[Tarefas a cumprir]
1. Responda às perguntas abaixo com base no texto sobre aplicativos de saúde mental, identificando cada resposta com a mesma letra da pergunta.
(a) Que curso Gabriella Sales estuda?
(b) Qual grupo desenvolveu o aplicativo COMVC?
(c) Quais são os três objetivos do COMVC?
2. Resuma em duas frases o texto sobre aplicativos de saúde mental.
3. Dê continuidade ao texto sobre aplicativos de saúde mental a partir do ponto em que ele termina.

[Texto fornecido]
----------------

Já Gabriella Sales, 19 anos, estudante de Jornalismo da ECA, a experiência não foi tão positiva. “Não consegui me adaptar aos áudios, nem achar uma meditação que realmente fizesse sentido para mim. Depois disso, tentei fazer meditação sozinha, sem guia, mas acabei deixando para lá. Procurei uma psicóloga e hoje faço terapia on-line”, conta.

O fenômeno não é novo – aplicativos como o utilizado pelos estudantes já existem e são difundidos há alguns anos -, mas passou a atrair mais atenção e esforços após o início da pandemia, com o desenvolvimento de projetos, inclusive dentro da Universidade.

É o caso do aplicativo COMVC, desenvolvido pelo grupo multidisciplinar ARGO – Inovação em Saúde, da USP, inicialmente como uma ferramenta de auxílio aos funcionários do Hospital das Clínicas que estavam atuando na linha de frente do combate à covid-19, e posteriormente divulgado para a comunidade universitária como um todo.

Telas do aplicativo COMVC, que oferece questionário e conteúdo sobre temas diversos relacionados à saúde psicológica e opções de encaminhamento para atendimento profissional. Reprodução

 

Segundo Daniel Fatori, pós-doutorando da FMUSP e coordenador do desenvolvimento do COMVC, o aplicativo tem três objetivos: a psicoeducação, o monitoramento e o encaminhamento. A psicoeducação tem uma finalidade educativa para a comunidade: “É a ideia de ensinar as pessoas, principalmente as leigas, sobre os diversos conceitos relacionados à saúde mental, ajudar a distinguir a ansiedade normal da ansiedade excessiva, tristeza, depressão, raiva, burnout, estresse, questões de sono, entre outros”.

----------------

[Entradas fornecidas]
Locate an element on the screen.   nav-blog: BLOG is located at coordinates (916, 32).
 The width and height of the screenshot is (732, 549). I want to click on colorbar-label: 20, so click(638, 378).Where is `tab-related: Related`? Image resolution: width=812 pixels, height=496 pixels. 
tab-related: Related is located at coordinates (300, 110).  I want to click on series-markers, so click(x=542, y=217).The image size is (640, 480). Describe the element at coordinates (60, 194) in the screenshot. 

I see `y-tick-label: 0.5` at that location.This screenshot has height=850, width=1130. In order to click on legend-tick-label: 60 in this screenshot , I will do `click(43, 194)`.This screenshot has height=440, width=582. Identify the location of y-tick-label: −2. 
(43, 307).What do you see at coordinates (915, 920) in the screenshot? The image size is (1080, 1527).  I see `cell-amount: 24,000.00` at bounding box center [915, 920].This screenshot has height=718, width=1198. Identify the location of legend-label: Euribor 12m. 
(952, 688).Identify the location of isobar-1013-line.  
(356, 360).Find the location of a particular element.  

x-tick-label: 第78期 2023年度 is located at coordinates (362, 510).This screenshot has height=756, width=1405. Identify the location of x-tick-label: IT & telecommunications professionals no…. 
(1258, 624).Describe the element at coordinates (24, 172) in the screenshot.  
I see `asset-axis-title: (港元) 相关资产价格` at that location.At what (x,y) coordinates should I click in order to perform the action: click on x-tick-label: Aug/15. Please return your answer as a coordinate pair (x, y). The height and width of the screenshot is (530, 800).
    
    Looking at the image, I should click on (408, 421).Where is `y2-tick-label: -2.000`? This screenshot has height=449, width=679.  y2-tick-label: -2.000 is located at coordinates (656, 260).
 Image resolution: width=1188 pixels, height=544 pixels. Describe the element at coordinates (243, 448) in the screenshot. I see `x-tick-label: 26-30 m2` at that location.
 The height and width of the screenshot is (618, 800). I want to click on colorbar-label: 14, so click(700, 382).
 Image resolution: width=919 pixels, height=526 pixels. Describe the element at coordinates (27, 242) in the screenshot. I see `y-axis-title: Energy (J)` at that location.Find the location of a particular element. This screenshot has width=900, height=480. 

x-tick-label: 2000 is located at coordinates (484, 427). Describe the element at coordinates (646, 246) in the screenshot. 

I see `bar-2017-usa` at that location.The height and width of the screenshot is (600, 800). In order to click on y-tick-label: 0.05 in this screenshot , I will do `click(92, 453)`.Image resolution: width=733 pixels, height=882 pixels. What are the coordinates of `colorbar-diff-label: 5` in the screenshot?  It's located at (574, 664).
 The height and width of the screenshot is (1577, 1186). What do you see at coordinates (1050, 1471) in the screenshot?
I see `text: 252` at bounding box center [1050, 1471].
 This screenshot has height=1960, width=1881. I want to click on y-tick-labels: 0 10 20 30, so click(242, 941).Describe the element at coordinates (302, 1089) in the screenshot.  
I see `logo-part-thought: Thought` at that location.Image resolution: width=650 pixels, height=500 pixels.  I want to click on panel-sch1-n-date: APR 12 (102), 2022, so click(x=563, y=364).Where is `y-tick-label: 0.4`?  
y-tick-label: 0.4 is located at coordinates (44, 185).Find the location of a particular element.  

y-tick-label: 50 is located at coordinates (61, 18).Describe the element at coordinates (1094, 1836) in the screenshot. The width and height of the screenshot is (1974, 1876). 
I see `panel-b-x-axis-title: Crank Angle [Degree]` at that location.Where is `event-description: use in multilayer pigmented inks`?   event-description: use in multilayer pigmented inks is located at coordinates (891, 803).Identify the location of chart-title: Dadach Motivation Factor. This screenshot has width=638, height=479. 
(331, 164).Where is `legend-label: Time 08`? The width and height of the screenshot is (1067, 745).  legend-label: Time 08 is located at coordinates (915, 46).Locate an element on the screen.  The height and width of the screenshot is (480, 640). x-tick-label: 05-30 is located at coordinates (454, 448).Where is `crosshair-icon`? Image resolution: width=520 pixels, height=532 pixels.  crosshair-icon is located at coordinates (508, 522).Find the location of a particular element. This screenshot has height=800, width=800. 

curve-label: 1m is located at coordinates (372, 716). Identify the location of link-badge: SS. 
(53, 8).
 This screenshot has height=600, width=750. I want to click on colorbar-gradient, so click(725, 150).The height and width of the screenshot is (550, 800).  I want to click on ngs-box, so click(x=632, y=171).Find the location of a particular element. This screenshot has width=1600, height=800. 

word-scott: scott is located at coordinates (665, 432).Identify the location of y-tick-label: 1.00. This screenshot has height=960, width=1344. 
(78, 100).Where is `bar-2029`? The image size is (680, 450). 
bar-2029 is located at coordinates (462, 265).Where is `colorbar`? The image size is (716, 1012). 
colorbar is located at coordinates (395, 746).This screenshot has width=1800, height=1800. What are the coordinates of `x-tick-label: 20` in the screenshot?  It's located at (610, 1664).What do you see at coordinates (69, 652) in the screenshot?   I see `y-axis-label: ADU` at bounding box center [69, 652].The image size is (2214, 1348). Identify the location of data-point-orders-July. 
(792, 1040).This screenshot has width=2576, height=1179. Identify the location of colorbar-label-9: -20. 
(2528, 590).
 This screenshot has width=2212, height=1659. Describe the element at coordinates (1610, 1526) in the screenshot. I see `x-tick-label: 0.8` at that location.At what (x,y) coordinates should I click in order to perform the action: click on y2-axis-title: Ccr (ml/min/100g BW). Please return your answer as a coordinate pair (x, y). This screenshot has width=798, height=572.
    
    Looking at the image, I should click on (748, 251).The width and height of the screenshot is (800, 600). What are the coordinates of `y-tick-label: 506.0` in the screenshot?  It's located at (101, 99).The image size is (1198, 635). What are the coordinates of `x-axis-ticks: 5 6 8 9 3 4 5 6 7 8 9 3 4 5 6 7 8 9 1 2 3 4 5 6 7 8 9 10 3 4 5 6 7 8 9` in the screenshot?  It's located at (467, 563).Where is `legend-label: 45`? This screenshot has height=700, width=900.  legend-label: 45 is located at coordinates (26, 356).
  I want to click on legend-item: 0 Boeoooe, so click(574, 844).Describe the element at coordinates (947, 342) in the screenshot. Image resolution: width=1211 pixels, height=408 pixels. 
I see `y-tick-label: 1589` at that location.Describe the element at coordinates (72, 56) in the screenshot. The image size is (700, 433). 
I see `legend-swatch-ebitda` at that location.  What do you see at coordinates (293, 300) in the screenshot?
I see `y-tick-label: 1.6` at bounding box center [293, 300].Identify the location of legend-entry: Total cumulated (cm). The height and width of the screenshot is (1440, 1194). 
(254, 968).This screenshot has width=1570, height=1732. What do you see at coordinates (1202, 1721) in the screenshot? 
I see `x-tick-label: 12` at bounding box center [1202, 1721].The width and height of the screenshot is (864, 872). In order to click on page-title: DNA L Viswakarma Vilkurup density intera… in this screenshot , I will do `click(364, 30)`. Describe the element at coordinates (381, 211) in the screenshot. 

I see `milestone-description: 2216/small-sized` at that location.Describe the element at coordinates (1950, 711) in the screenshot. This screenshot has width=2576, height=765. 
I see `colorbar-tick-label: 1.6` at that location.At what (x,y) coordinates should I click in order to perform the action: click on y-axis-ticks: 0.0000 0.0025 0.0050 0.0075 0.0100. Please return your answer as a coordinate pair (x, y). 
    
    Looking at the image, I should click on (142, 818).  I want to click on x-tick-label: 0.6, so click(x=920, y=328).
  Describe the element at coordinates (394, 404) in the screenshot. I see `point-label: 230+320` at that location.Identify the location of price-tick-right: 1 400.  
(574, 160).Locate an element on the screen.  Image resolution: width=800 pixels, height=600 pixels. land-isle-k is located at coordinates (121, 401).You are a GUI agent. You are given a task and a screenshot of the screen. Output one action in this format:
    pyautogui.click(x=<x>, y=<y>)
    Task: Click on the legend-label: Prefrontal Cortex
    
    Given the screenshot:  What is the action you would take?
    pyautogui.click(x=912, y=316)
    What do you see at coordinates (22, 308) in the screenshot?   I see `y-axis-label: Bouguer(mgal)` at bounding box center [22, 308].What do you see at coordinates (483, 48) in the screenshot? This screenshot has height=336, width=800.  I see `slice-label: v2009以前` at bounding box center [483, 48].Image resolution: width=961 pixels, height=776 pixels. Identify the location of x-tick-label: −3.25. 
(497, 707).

----------------

[Respostas das tarefas]
1.
(a) Jornalismo, na ECA.
(b) O grupo multidisciplinar ARGO – Inovação em Saúde, da USP.
(c) A psicoeducação, o monitoramento e o encaminhamento.

2. A estudante Gabriella Sales não se adaptou aos áudios de meditação, tentou meditar sozinha, desistiu e hoje faz terapia on-line. Os aplicativos já existem há alguns anos, mas passaram a atrair mais atenção após o início da pandemia, como o COMVC, criado na USP para funcionários do Hospital das Clínicas na linha de frente contra a covid-19 e depois divulgado à comunidade universitária, com objetivos de psicoeducação, monitoramento e encaminhamento.

3.
Outros vídeos trazem conhecimento de “ferramentas” para lidar com tais sentimentos. “Há conteúdos que vão ensinar como lidar com esses problemas – vídeos ensinando a fazer respiração diafragmática, a praticar mindfulness (técnica da atenção plena da mente), como aprender algumas técnicas que usamos bastante na clínica e podem ajudar em questões como depressão e ansiedade”, explica Fatori.

O monitoramento, por sua vez, se dá a partir de um questionário. Com as respostas oferecidas pelo usuário, o algoritmo do aplicativo realiza uma identificação do quadro e da gravidade da situação do usuário, podendo orientá-lo a procurar um profissional de saúde se houver necessidade. Para casos em que é percebida uma classificação mais séria, o aplicativo realiza um encaminhamento a partir do perfil do usuário. A equipe de desenvolvimento realizou parcerias para disponibilizar uma linha direta de atendimento para profissionais do SUS e, posteriormente, também para professores da rede pública de ensino. Também foram celebradas parcerias com locais que fazem atendimento psicológico gratuito interessados em fazer parte desse sistema de encaminhamento.

Fatori, no entanto, explica que o aplicativo tem limitações, mas que pode ser uma ferramenta para identificar questões a serem endereçadas com auxílio de pessoas especializadas.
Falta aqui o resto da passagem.